Figure 7 shows the calculation process applied for knowledge alignment. The first step is the consistency calculation of the extracted texture, structure and mineral composition information. Based on the extracted rock type, Cypher, a graphic query language, is used to match the extracted textures, structures, major minerals and minor minerals with their corresponding information of this rock type in the KG one by one. To evaluate the matching results of step 1, if there are mismatched extraction knowledge triples, step 2 is executed. If all triples match, the algorithm proceeds to step 3. The unmatched triples of step 2 may be an error description or new knowledge, and the program returns the mismatch information. At the same time, the program automatically saves the rock description text to the corpus, which should be manually verified. Step 3 involves matching the rock entity extracted from the rock description text with the rock entities in the petrographic KG, which conform to the characteristics of the extracted texture, structure, major minerals and minor minerals. The output of this step is the number of rock entities that match the description. The process is terminated if only one match is found; if two or more entities are returned in step 3, then step 4 is executed. In step 4, the program indicates that there are some rock entities with the same descriptive characteristics.
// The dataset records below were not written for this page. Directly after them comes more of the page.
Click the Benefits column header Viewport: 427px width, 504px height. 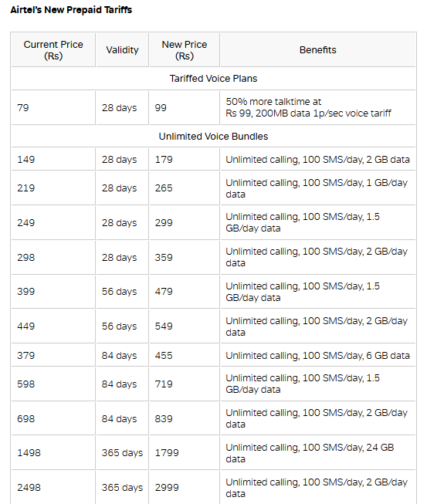pos(318,50)
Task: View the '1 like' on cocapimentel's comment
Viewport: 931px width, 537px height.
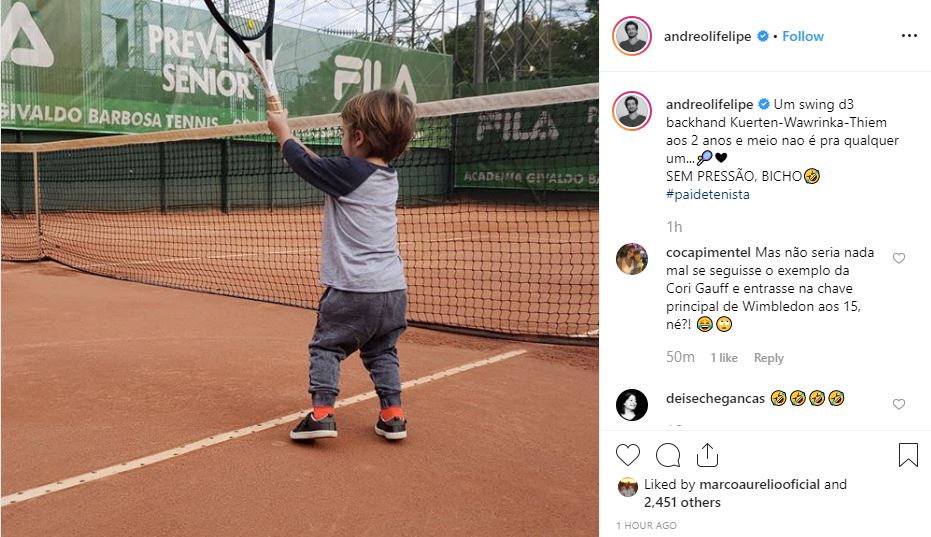Action: [724, 358]
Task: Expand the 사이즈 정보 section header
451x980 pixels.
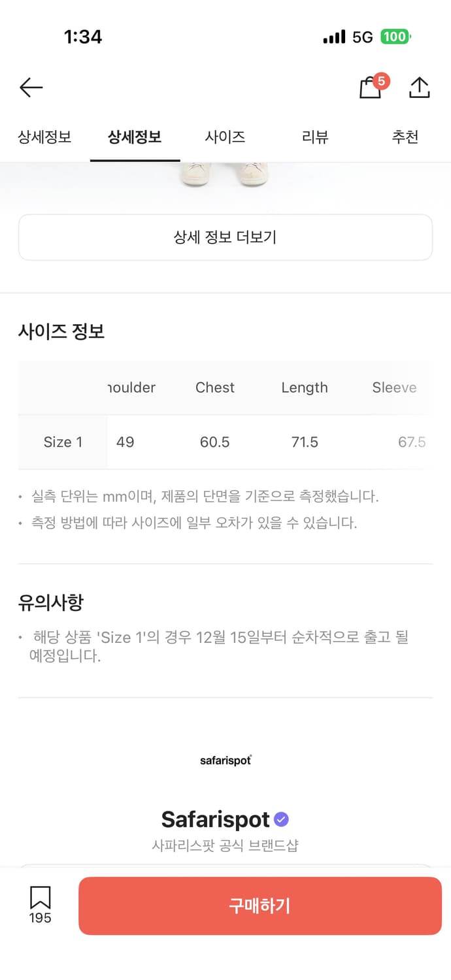Action: tap(61, 331)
The knowledge identified between the rock entities is returned. This step plays the role of knowledge recommendation while conducting the consistency calculation.
As an example, in Table 2 the rock description text for a granitic gneiss outcrop is presented. The extracted rock entity name, structure entities, texture entities and mineral entities, along with the relations of the major and minor minerals, are described. Figure 8a is the subgraph for granitic gneiss. The consistency calculation for the extracted triples went through steps 1 and 3. In the petrographic KG, only granitic gneiss has the same characters extracted from the rock description text. Table 3 is the rock description text for another eclogite outcrop, and Figure 8b is the subgraph of the petrographic KG for eclogite. The consistency calculation after knowledge extraction also involves the execution and termination of steps 1 and 3.
For the quartz-muscovite schist, the application of the knowledge extraction and consistency calculation process demonstrated that muscovite is described as the major mineral in most quartz-muscovite schist description texts. However, muscovite is the minor mineral in the standard description of quartz-muscovite schist. The process executed steps 1 and 2 in turn and terminated. The related rock description text was automatically stored in the corpus waiting for manual validation by users of the proposed framework. A review by geologists revealed that the reason for the mismatch was the imprecise description by investigators.

4. Discussion

4.1. Error Transformation in Pipeline Mode

In this paper, comparative experiments were carried out on the sequence labelling models used for the rock NER and the R-Transformer relation classification models used for the relation extraction. Table 4 shows the results of the comparative experiments, which shows that the sequence labelling model and the relation classification model based on BERT achieved the best performance in the naming entity and relation extraction based on the F1 scores. In particular, the F1 value of the BERT-based sequence labelling model reached 98.04%. This high accuracy can reduce the errors of the NER stage effectively and remedies the deficiencies of the error transmission in the pipeline mode. Meanwhile, there was relatively little difference between the performance of the various models. The possible reason is the corpus size. Further experimental studies on the comparison of different models under corpora of different scales will be carried out in the future.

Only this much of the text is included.